8 de junio 2009 - 00:00

Ultimátum de EE.UU. por seguridad aérea

La administración de Barack Obama le dio 180 días al Gobierno de Cristina de Kirchner para que corrija una serie de anomalías que tiene la Argentina en materia de Seguridad Aérea Operacional (anexos 1, 6 y 8 del Convenio de Chicago), según evaluaciones que hizo en el país la Administración Federal de la Aviación (FAA, por su sigla en inglés) del Ministerio de Transportes de los Estados Unidos.

Se llegó a una tregua de seis meses, plazo en el que la Administración Nacional de la Aviación Civil (ANAC), recientemente creada por Kirchner, deberá corregir las observaciones que arrojó la inspección del ente de control de la aviación norteamericano con miras a conservar la actual categoría 1 de la Argentina.

El documento inicial de la presión estadounidense sobre el Ministerio de Defensa reclamando mayor seguridad aérea operativa a la Argentina (en el área de certificaciones, habilitaciones y licencias de pilotos y empresas aéreas) cayó a principios de marzo al despacho del brigadier Marcelo Ayerdi, quien entregará esas funciones al designado administrador nacional de la Aviación Civil (ANAC), Rodolfo Gabrielli, el próximo 1 de julio. Al menos ésa es la fecha que anunció la ministra Nilda Garré la semana pasada durante el agasajo del Día del Periodista.

La nota oficial de FAA firmada por el director del Servicio de Estándares de Vuelo, John Allen, dice: «Hemos analizado los resultados de la evaluación de marzo de 2009 llevada a cabo por miembros del equipo de la Administración Federal de la Aviación (FAA, Federal Aviation Administration)... «El equipo brindó un informe oral durante el cual se procedió a identificar las áreas problemáticas específicas y a sugerir las medidas tendientes a su corrección «.

El informe indica que «el Gobierno de la República Argentina no cumple con los estándares de la OACI en cuanto al cuidado de la seguridad operacional en las siguientes áreas:

- La Argentina necesita proporcionar suficientes materiales de guía técnica para cumplir con las obligaciones de resguardo.

- La Argentina necesita desarrollar, rever y actualizar su sistema para otorgar licencias para aviadores y certificación de operadores de manera de cumplir con los estándares de OACI.

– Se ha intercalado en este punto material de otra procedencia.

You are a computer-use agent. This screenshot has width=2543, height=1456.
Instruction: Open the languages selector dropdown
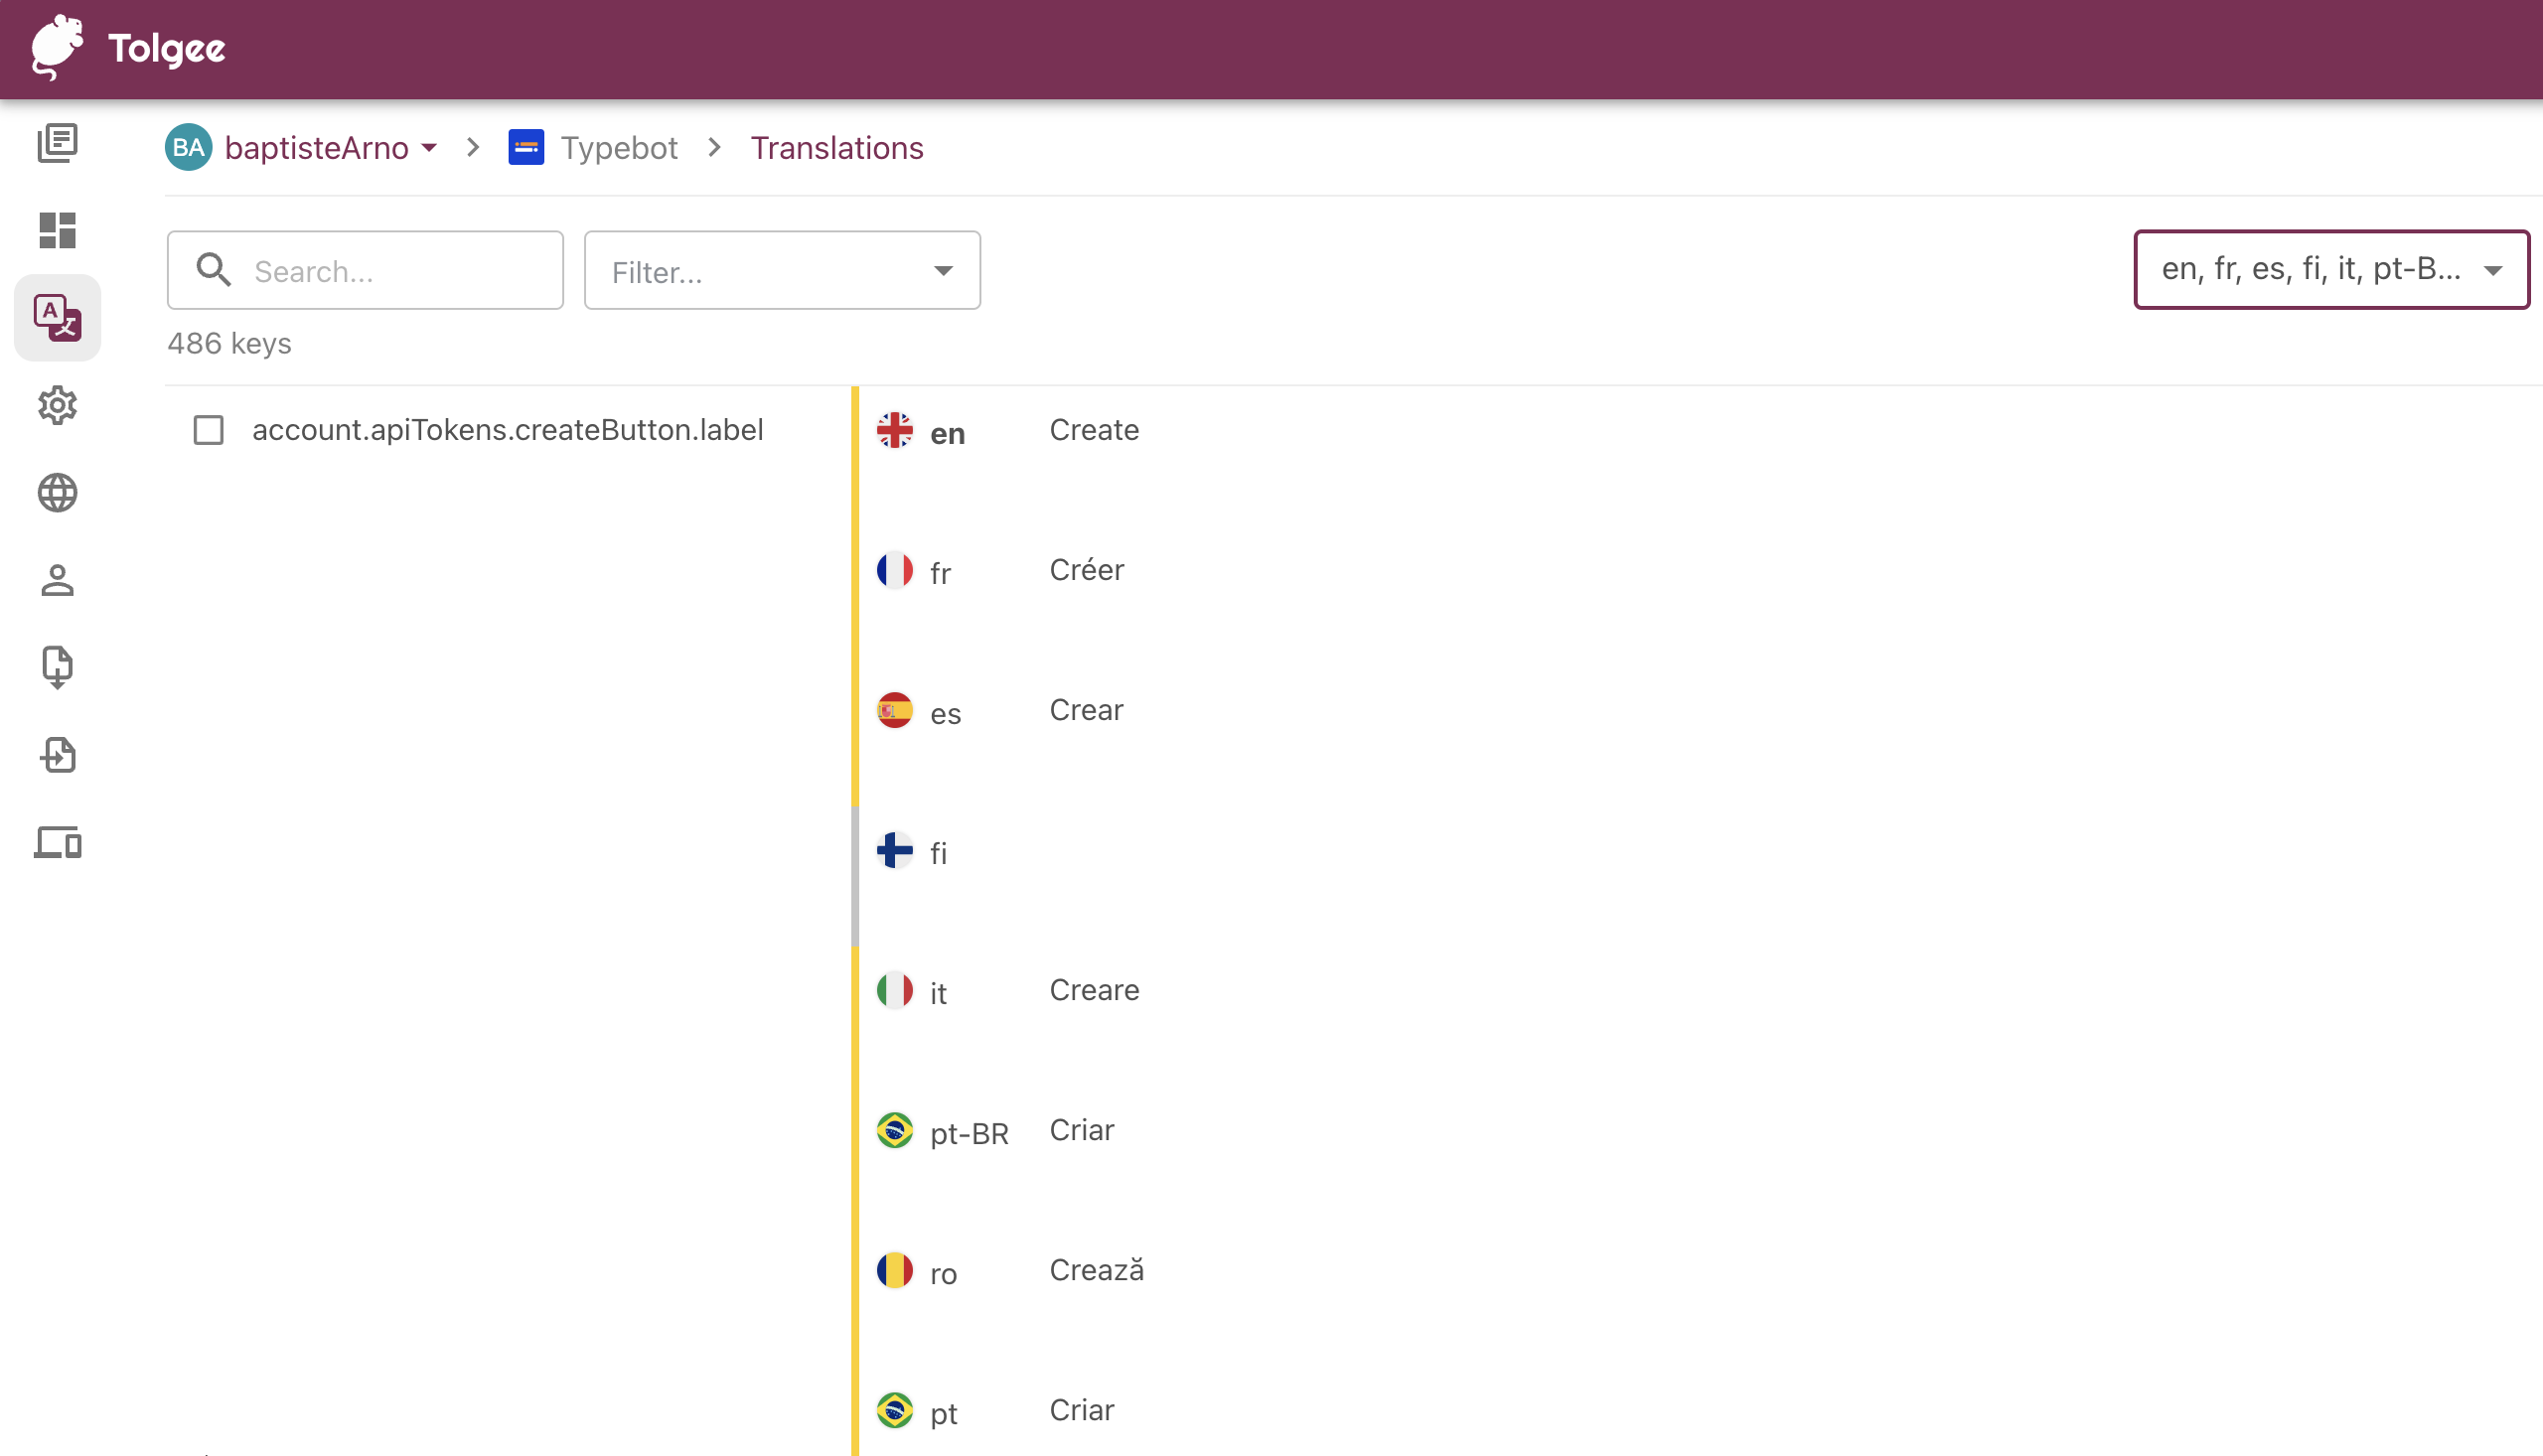pyautogui.click(x=2330, y=270)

- La Argentina necesita establecer un programa efectivo para el seguimiento de los tenedores de certificaciones (n.r. empresas, operadores aéreos, aviones) y licencias, que cumpla con estándares de la OACI. Allen termina así: «Hemos decidido que las preocupaciones demostradas durante nuestra evaluación de marzo de 2009 requieren de los Estados Unidos de Norteamérica que se solicite un tratamiento final en referencia al cumplimiento de los estándares de la OACI»... «requeriríamos una descripción de los pasos correctivos implementados por el Gobierno de la República Argentina»... «Este tratamiento será la oportunidad final de la FAA (Federal Aviation Administration) para considerar las deficiencias y los pasos correctivos implementados previo a decidir si la Argentina recibirá la clasificación de IASA (Internacional Aviation Safety Assessment, Evaluación de la Seguridad Operacional en la Aviación Internacional) Categoría 1 o Categoría 2».

En algunos despachos oficiales la actuación de la FAA se vivió como una intervención en asuntos internos del país, habida cuenta de que las novedades presuntamente encontradas por el ente de los Estados Unidos en la seguridad aérea operacional distaban mucho del resultado óptimo (80 por ciento) que para esa misma fecha había arrojado una auditoría de la OACI (Organización de la Aviación Civil Internacional) al país.

Normas

OACI es la estructura de las Naciones Unidas (ONU) que establece normas y regulaciones internacionales necesarias para garantizar la seguridad y eficiencia y regularidad del transporte aéreo mundial.

El saliente embajador Earl Wayne estuvo al tanto de todo el proceso, el equipo de inspectores de FAA mantuvo al menos tres reuniones con Wayne, el agregado de la Fuerza Aérea, Brian Jensen, y el consejero económico, Douglas Climan. El diplomático se interesó en conocer el tiempo que mediaba entre la finalización de la evaluación de FAA y la notificación del resultado a la Argentina. Ahora el veredicto final será comunicado por su colega entrante, Vilma Socorro Martínez.

La paz por seis meses quedó bendecida con la firma de un Convenio de Asistencia Técnica entre la FAA y el administrador Gabrielli (ANAC), por el cual el ente de control estadounidense asesorará y brindará su expertise a cambio de 800 mil dólares. Atrás quedó la iniciativa del funcionario de Defensa, Nicolás Da Pena, quien habría impulsado a la francesa DGAC (Direction Générale de l'Áviation Civile) para el mismo objetivo aunque a título gratuito. La DGAC colaboró con el ministro de Planificación Federal.